Civic Activism Awards - NI Foundation
The Northern Ireland Foundation was started in the belief that local communities and neighborhoods are best placed to take decisions for themselves when it comes to providing public services.
Their work with Ulster University and its Advanced Diploma on Civic Leadership and Community Development brought together elected members of municipalities and representatives of statutory bodies and the voluntary and community sectors.
In the international arena, the Foundation-run Forum for Cities in Transition brings together the same mix of people from contested places around the world, who meet annually to share experiences and lessons. At the culmination of the forum, delegates pledge to undertake projects in collaboration with each other.
The NI Foundation’s Civic Activism Awards project will do exactly what it says on the tin. It will work to address the issue of false or misleading information in the public domain, through undertaking and publishing high quality research into key issues of public concern.
Tranformative Connections, an organisation focussed on the role of technology in peace building and positive social change, will be working with the NI Foundation as training and research partner on the project.

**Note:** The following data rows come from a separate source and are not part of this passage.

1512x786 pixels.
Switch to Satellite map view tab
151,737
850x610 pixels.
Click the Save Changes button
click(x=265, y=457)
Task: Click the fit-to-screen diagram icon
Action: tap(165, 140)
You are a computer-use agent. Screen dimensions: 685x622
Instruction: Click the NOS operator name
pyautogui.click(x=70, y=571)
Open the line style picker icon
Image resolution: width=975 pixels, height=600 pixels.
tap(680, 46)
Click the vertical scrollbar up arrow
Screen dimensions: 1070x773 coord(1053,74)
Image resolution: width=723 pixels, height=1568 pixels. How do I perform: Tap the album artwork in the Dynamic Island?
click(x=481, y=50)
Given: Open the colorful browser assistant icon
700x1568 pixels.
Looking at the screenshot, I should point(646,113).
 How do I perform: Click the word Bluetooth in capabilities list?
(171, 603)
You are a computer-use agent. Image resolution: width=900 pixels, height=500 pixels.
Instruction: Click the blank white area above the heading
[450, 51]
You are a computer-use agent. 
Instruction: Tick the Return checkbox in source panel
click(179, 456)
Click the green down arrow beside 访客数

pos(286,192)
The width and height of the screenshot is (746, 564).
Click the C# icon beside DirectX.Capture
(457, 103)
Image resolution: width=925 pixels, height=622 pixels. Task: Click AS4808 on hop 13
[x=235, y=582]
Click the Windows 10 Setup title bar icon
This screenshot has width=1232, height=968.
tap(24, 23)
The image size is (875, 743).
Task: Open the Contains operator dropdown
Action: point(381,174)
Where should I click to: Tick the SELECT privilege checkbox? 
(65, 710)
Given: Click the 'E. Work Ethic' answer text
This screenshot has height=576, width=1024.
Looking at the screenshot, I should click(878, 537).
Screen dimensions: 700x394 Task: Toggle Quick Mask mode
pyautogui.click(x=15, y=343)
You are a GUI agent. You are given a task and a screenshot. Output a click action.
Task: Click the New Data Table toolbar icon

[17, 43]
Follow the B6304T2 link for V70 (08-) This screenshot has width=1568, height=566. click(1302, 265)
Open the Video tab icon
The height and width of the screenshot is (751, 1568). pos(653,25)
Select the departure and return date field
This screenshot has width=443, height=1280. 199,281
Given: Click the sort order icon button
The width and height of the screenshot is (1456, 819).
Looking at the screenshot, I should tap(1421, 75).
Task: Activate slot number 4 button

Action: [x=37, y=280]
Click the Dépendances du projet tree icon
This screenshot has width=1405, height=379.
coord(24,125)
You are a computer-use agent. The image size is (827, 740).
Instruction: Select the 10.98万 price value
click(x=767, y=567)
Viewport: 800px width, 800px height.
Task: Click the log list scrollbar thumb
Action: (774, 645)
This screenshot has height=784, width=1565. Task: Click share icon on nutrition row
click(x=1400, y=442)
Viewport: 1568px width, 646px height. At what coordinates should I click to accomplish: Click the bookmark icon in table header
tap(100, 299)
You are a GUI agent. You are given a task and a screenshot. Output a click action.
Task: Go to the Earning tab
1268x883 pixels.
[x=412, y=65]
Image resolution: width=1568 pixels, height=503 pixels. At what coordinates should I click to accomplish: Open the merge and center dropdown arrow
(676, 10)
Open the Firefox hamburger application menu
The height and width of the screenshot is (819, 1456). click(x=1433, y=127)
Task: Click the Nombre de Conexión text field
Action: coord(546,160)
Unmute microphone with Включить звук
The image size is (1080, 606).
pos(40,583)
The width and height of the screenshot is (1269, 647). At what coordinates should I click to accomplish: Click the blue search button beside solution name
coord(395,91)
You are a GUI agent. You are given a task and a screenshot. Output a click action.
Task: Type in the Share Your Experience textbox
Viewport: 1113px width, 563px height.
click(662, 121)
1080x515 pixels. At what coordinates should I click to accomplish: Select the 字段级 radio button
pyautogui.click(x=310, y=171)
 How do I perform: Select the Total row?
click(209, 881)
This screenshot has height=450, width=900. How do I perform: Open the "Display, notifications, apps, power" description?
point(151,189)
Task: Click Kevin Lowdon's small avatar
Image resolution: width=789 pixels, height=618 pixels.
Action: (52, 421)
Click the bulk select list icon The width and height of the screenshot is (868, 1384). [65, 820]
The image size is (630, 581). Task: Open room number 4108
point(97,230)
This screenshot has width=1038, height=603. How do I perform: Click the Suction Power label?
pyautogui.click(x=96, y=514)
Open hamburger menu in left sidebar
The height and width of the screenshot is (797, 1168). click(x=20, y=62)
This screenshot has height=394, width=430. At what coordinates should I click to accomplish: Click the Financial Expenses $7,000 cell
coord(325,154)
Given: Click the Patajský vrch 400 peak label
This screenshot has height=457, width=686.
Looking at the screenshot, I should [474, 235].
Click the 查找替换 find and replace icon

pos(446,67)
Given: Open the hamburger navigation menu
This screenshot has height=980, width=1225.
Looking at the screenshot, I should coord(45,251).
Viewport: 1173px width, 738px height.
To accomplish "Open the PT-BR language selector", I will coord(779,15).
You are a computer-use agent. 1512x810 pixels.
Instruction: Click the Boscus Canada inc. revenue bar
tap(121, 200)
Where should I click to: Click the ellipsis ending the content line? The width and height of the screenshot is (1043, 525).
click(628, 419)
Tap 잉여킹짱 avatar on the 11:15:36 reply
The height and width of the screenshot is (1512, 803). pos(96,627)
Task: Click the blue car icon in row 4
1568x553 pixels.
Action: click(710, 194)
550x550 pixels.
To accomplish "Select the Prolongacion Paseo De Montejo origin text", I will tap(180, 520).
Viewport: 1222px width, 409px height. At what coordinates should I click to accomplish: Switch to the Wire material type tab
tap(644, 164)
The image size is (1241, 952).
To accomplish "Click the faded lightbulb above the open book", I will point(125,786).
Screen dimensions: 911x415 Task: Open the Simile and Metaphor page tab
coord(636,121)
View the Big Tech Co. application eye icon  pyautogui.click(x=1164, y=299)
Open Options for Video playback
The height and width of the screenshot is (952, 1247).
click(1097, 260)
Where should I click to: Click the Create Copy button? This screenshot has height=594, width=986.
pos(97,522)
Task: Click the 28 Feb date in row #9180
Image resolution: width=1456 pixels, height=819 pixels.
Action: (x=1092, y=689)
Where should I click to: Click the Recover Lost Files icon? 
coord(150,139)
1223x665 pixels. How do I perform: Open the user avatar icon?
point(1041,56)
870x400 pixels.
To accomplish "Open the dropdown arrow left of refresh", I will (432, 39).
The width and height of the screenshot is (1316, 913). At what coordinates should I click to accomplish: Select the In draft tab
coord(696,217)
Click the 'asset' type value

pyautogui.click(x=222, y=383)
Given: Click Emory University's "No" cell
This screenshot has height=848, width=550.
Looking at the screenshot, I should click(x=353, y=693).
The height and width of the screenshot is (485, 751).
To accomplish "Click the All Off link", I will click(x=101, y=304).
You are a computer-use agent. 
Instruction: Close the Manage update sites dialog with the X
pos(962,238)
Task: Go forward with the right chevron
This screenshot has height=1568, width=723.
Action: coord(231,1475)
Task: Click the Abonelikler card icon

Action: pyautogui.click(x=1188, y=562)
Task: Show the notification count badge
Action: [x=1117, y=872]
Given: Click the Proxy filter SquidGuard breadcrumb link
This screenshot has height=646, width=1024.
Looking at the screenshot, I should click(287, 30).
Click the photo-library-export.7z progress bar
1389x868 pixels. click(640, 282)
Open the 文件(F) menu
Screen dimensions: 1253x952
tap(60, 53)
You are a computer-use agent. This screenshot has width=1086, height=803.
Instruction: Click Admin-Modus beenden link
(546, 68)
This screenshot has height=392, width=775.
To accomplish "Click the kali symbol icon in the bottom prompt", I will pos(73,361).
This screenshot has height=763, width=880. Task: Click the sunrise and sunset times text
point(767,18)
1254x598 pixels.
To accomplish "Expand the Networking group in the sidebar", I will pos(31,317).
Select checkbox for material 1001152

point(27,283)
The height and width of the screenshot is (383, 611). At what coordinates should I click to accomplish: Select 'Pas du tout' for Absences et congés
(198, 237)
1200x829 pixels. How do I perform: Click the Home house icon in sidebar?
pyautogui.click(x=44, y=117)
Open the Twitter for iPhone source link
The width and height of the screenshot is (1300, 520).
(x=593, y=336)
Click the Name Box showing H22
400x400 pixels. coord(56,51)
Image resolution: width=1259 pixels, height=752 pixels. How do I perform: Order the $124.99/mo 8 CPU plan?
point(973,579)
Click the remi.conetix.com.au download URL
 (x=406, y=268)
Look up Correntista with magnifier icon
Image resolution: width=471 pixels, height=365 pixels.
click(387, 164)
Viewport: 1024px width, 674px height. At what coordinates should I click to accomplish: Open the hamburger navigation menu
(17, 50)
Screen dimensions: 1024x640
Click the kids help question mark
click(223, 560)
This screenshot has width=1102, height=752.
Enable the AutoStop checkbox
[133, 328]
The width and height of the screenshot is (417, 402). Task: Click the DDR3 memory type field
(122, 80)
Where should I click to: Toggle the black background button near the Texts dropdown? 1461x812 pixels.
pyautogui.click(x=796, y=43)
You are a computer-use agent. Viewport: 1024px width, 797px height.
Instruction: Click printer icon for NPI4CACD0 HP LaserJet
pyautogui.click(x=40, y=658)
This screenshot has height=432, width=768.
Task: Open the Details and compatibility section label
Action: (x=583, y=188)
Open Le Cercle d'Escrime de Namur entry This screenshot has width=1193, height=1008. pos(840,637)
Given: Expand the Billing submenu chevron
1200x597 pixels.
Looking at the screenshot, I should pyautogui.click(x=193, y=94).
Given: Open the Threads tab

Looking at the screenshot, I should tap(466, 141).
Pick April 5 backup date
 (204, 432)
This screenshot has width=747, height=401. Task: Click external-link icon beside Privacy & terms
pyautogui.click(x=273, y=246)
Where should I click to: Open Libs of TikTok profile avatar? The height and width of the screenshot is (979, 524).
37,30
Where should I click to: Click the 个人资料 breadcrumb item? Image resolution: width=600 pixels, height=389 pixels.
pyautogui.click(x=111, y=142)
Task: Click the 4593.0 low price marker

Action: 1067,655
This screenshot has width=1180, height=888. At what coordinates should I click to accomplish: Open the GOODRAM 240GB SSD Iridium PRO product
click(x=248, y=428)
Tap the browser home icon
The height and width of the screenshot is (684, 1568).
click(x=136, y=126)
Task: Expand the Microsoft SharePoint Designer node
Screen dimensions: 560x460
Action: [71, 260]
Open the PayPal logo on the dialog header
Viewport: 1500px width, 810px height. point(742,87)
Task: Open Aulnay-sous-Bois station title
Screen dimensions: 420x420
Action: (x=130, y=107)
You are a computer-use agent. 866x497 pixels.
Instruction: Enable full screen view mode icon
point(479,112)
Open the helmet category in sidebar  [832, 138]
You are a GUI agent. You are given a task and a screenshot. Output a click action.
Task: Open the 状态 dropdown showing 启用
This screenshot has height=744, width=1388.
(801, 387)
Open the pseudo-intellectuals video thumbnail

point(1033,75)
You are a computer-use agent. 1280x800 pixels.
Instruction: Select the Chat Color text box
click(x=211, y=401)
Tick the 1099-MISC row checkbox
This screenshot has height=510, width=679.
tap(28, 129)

In doing so it will seek to reduce public confusion regarding political issues in NI, will enable citizens to hold public figures, political groups and the media to account on public statements made, and it will distill key facts from complex data for use by the community and voluntary sector and others.
A 2013 survey carried out by the Royal Statistical Society and King’s College London, showed that public opinion is repeatedly off the mark on many issues including crime, benefit fraud and immigration.
The difference between perception and reality can have a negative impact on intercommunity relations, with misinformation spreading quickly through social media platforms like Facebook and Twitter.
Fact Check NI will be a platform that promotes a collaborative and bottom-up approach to the political debate, working with members of the voluntary, community and social enterprise sector, community workers, media editors and journalists, politicians and the general public.
They aim to work with as many of the 4,836 voluntary and community sector organisations in NI as possible to identify issues and gather information.
The project will aim to influence public policy in regards to the community and voluntary sector, keep politicians right in terms of both their promises and their rhetoric, and also influence the general public by providing access to non-biased, un-opinionated facts. The project will also encourage newspaper editors to publish corrections after inaccuracies appear in their outlets.
The digital fact-checking tool was chosen because, even though fact-checking sites are on the rise worldwide and there are currently three in the UK, none are dedicated to Northern Ireland or the island of Ireland.
The basic model for a fact-checking website is a blog-type format, with analysis of specific claims sorted by topic. The groups behind fact-checking websites tend to be independent non-profit organisations who often take on commissioned work and requests or suggestions for specific fact checks from the general public.
The Fact Check NI project will be divided into three phases. The first will include in-depth research into the various fact-checking mechanisms, drawing upon the best practice of these models to design a Northern Ireland-specific model. Alongside this the Foundation will make key appointments in personnel, soft launch the website and begin qualitative and quantitive research.
Phase 2 will see the training of members of the public and third sector in fact-checking and anti-rumour techniques and processes. At this point the Foundation will also publish initial content and add an interactive fact-check guide to the website. In total the project will train 500 people in fact-checking methodologies.
In the final phase Fact-Check NI will increase the scope and complexity of its publications, initiate a crowdsourcing project for a live fact check for the NI Assembly elections in 2016 and publish its final findings from the research.